Repeat every entry below exactly as given.

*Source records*
┄┄┄┄┄┄┄┄┄┄┄┄┄┄┄┄┄┄┄┄
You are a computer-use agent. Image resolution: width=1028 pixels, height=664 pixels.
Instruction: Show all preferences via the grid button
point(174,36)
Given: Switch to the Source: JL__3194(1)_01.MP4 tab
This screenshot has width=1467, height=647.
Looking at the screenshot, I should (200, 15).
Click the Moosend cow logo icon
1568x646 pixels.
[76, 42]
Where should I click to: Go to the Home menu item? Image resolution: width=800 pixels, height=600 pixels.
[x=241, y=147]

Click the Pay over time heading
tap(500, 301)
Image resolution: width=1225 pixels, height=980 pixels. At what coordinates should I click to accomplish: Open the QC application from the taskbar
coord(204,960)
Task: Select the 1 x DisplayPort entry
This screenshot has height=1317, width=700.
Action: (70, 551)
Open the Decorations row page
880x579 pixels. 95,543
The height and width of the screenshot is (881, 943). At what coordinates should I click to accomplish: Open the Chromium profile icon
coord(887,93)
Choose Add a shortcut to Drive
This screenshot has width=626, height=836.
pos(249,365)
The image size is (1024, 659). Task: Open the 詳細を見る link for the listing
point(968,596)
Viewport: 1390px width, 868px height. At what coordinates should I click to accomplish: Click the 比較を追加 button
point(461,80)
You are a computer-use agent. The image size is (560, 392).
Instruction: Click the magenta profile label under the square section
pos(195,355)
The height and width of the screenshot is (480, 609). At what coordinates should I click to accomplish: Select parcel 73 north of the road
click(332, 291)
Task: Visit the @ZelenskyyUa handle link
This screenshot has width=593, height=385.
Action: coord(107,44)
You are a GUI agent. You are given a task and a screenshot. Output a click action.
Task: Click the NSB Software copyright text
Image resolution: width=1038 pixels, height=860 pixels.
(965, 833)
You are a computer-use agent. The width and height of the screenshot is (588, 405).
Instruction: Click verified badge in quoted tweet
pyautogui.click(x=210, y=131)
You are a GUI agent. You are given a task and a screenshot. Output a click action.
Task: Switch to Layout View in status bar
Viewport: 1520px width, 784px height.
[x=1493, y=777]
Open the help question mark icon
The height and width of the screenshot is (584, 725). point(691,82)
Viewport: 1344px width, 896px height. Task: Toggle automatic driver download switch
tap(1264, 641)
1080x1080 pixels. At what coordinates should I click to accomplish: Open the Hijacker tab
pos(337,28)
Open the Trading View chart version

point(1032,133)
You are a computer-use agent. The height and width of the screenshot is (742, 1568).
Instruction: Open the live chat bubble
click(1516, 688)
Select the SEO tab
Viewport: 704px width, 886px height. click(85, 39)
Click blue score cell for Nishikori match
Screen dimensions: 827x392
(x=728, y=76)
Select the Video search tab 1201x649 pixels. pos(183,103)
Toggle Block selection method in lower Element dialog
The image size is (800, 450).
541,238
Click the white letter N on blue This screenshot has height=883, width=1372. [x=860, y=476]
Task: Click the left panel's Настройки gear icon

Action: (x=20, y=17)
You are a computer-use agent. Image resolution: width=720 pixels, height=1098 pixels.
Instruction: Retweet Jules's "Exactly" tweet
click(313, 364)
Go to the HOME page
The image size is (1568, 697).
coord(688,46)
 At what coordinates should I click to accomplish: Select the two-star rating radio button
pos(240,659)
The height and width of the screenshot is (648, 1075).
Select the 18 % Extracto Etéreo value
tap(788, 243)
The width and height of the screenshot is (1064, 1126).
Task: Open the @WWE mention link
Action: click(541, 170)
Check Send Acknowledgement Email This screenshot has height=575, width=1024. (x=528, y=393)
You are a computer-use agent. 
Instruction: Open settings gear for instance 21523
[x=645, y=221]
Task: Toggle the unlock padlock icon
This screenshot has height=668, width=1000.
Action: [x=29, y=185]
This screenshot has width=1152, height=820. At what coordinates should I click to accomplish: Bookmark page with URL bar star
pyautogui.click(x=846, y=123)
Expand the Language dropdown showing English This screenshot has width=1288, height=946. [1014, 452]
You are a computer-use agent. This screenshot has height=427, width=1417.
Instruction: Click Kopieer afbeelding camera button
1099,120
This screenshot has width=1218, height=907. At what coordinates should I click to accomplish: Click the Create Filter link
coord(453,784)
┄┄┄┄┄┄┄┄┄┄┄┄┄┄┄┄┄┄┄┄
*Response box*
You are a computer-use agent. Image resolution: width=1028 pixels, height=664 pixels.
Instruction: Show all preferences via the grid button
point(174,36)
Given: Switch to the Source: JL__3194(1)_01.MP4 tab
This screenshot has width=1467, height=647.
Looking at the screenshot, I should (200, 15).
Click the Moosend cow logo icon
1568x646 pixels.
[76, 42]
Where should I click to: Go to the Home menu item? Image resolution: width=800 pixels, height=600 pixels.
[x=241, y=147]

Click the Pay over time heading
tap(500, 301)
Image resolution: width=1225 pixels, height=980 pixels. At what coordinates should I click to accomplish: Open the QC application from the taskbar
coord(204,960)
Task: Select the 1 x DisplayPort entry
This screenshot has height=1317, width=700.
Action: (70, 551)
Open the Decorations row page
880x579 pixels. 95,543
The height and width of the screenshot is (881, 943). At what coordinates should I click to accomplish: Open the Chromium profile icon
coord(887,93)
Choose Add a shortcut to Drive
This screenshot has width=626, height=836.
pos(249,365)
The image size is (1024, 659). Task: Open the 詳細を見る link for the listing
point(968,596)
Viewport: 1390px width, 868px height. At what coordinates should I click to accomplish: Click the 比較を追加 button
point(461,80)
You are a computer-use agent. The image size is (560, 392).
Instruction: Click the magenta profile label under the square section
pos(195,355)
The height and width of the screenshot is (480, 609). At what coordinates should I click to accomplish: Select parcel 73 north of the road
click(332, 291)
Task: Visit the @ZelenskyyUa handle link
This screenshot has width=593, height=385.
Action: coord(107,44)
You are a GUI agent. You are given a task and a screenshot. Output a click action.
Task: Click the NSB Software copyright text
Image resolution: width=1038 pixels, height=860 pixels.
(965, 833)
You are a computer-use agent. The width and height of the screenshot is (588, 405).
Instruction: Click verified badge in quoted tweet
pyautogui.click(x=210, y=131)
You are a GUI agent. You are given a task and a screenshot. Output a click action.
Task: Switch to Layout View in status bar
Viewport: 1520px width, 784px height.
[x=1493, y=777]
Open the help question mark icon
The height and width of the screenshot is (584, 725). point(691,82)
Viewport: 1344px width, 896px height. Task: Toggle automatic driver download switch
tap(1264, 641)
1080x1080 pixels. At what coordinates should I click to accomplish: Open the Hijacker tab
pos(337,28)
Open the Trading View chart version

point(1032,133)
You are a computer-use agent. The height and width of the screenshot is (742, 1568).
Instruction: Open the live chat bubble
click(1516, 688)
Select the SEO tab
Viewport: 704px width, 886px height. click(85, 39)
Click blue score cell for Nishikori match
Screen dimensions: 827x392
(x=728, y=76)
Select the Video search tab 1201x649 pixels. pos(183,103)
Toggle Block selection method in lower Element dialog
The image size is (800, 450).
541,238
Click the white letter N on blue This screenshot has height=883, width=1372. [x=860, y=476]
Task: Click the left panel's Настройки gear icon

Action: (x=20, y=17)
You are a computer-use agent. Image resolution: width=720 pixels, height=1098 pixels.
Instruction: Retweet Jules's "Exactly" tweet
click(313, 364)
Go to the HOME page
The image size is (1568, 697).
coord(688,46)
 At what coordinates should I click to accomplish: Select the two-star rating radio button
pos(240,659)
The height and width of the screenshot is (648, 1075).
Select the 18 % Extracto Etéreo value
tap(788, 243)
The width and height of the screenshot is (1064, 1126).
Task: Open the @WWE mention link
Action: click(541, 170)
Check Send Acknowledgement Email This screenshot has height=575, width=1024. (x=528, y=393)
You are a computer-use agent. 
Instruction: Open settings gear for instance 21523
[x=645, y=221]
Task: Toggle the unlock padlock icon
This screenshot has height=668, width=1000.
Action: [x=29, y=185]
This screenshot has width=1152, height=820. At what coordinates should I click to accomplish: Bookmark page with URL bar star
pyautogui.click(x=846, y=123)
Expand the Language dropdown showing English This screenshot has width=1288, height=946. [1014, 452]
You are a computer-use agent. This screenshot has height=427, width=1417.
Instruction: Click Kopieer afbeelding camera button
1099,120
This screenshot has width=1218, height=907. At what coordinates should I click to accomplish: Click the Create Filter link
coord(453,784)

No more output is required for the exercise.